-- Start --

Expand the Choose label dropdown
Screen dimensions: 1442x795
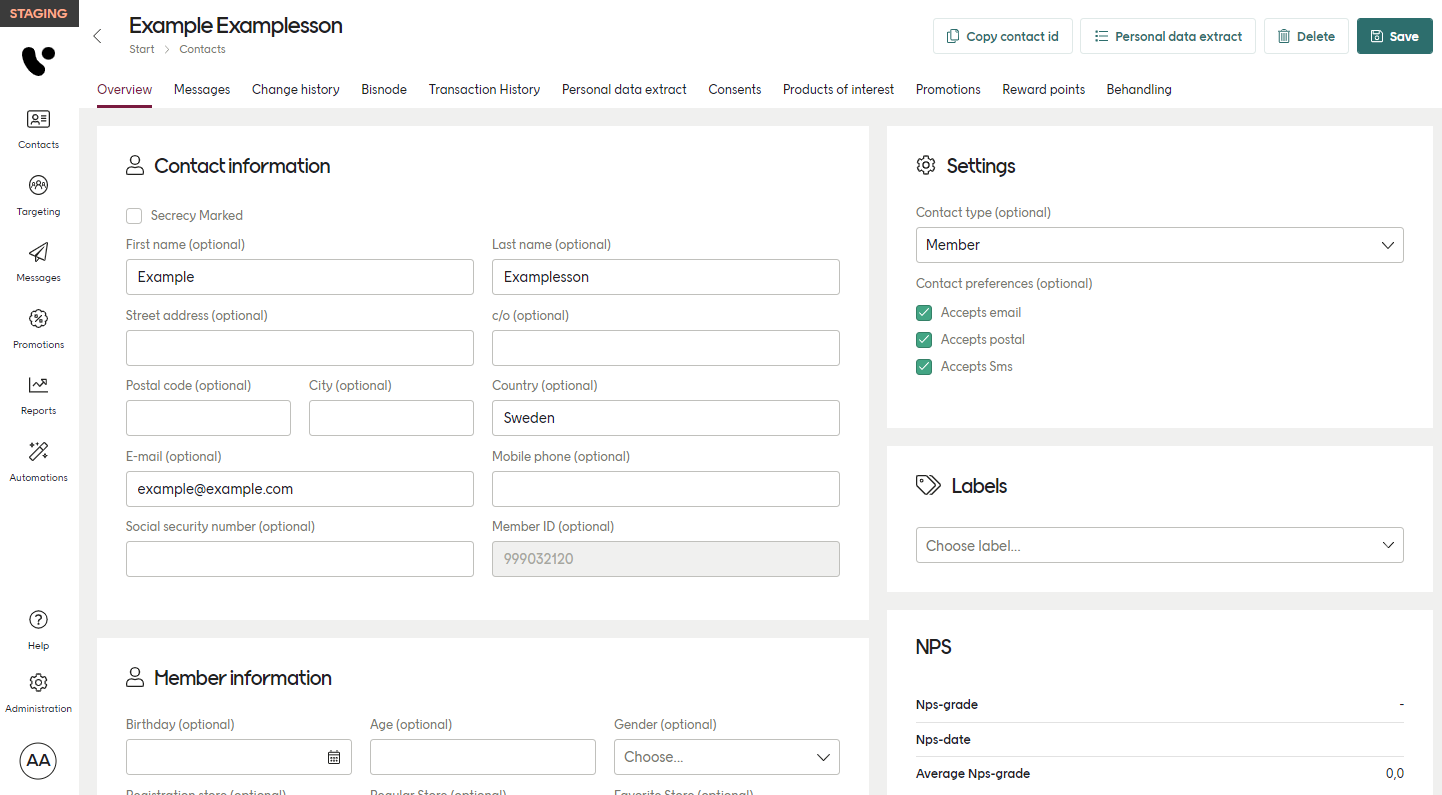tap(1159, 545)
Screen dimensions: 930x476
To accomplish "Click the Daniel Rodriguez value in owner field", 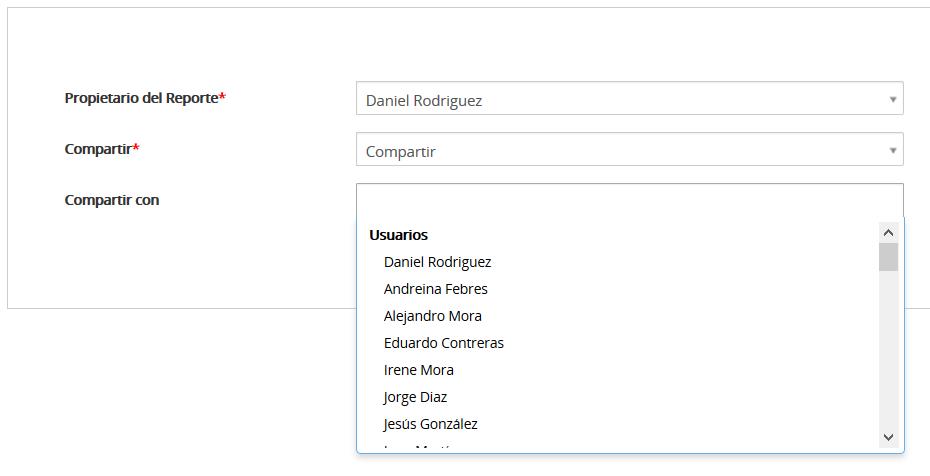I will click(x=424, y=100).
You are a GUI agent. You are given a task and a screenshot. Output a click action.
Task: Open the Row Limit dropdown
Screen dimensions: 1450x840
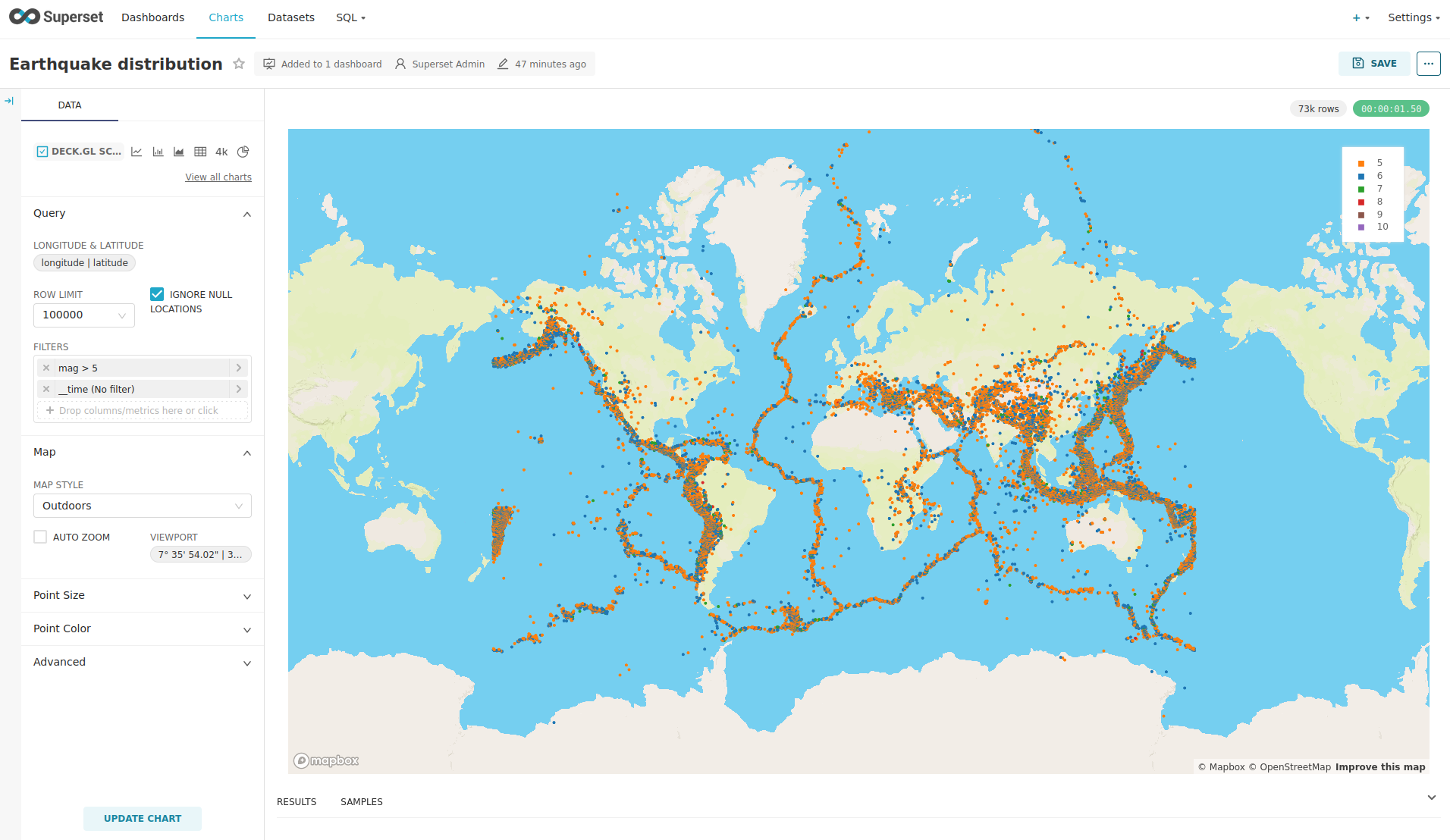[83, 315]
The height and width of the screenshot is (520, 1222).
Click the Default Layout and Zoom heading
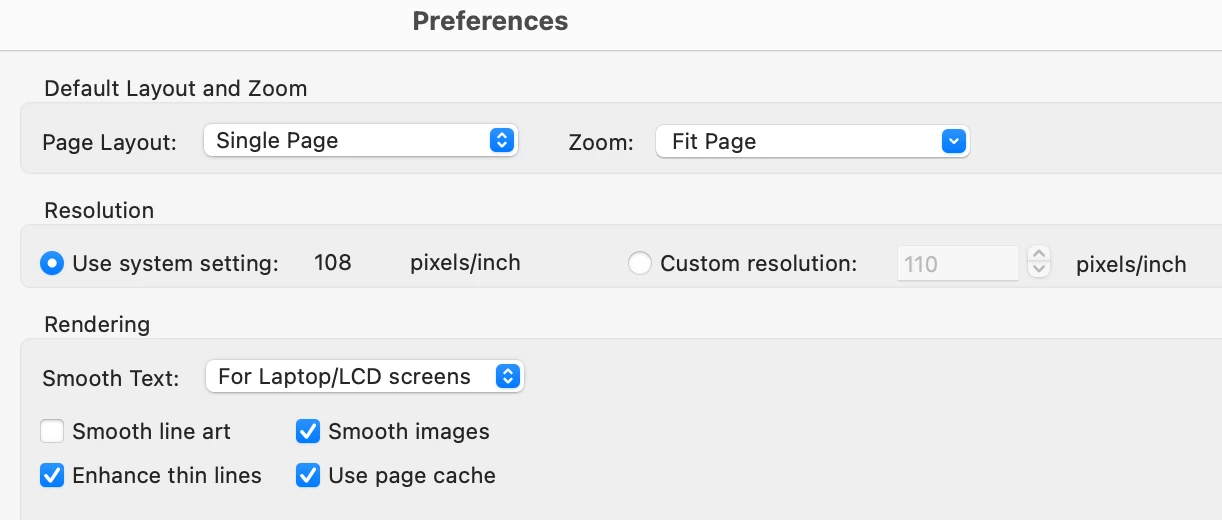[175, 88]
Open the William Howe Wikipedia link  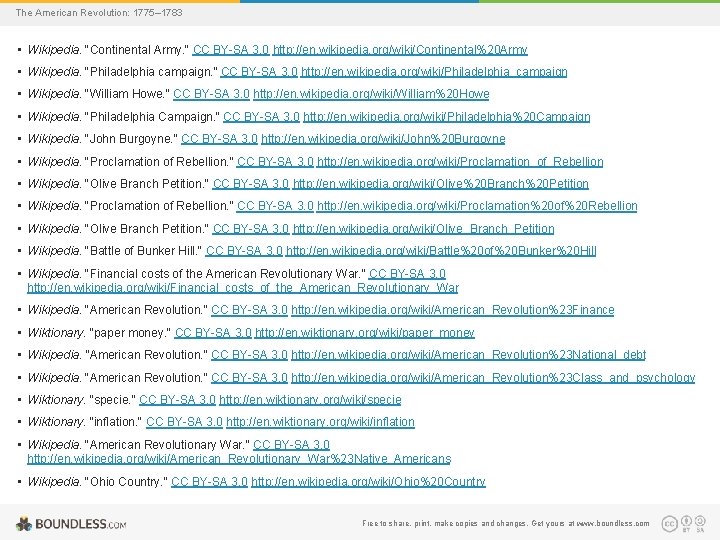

-- End --

Starting at the row that contains "The height and" and ending at the last row, swap "heading" for "title" and write those rows out again with nothing else changed. Leave the pictures out.

The height and width of the screenshot is (520, 1222).
Click the Default Layout and Zoom title
[175, 88]
Open the William Howe Wikipedia link  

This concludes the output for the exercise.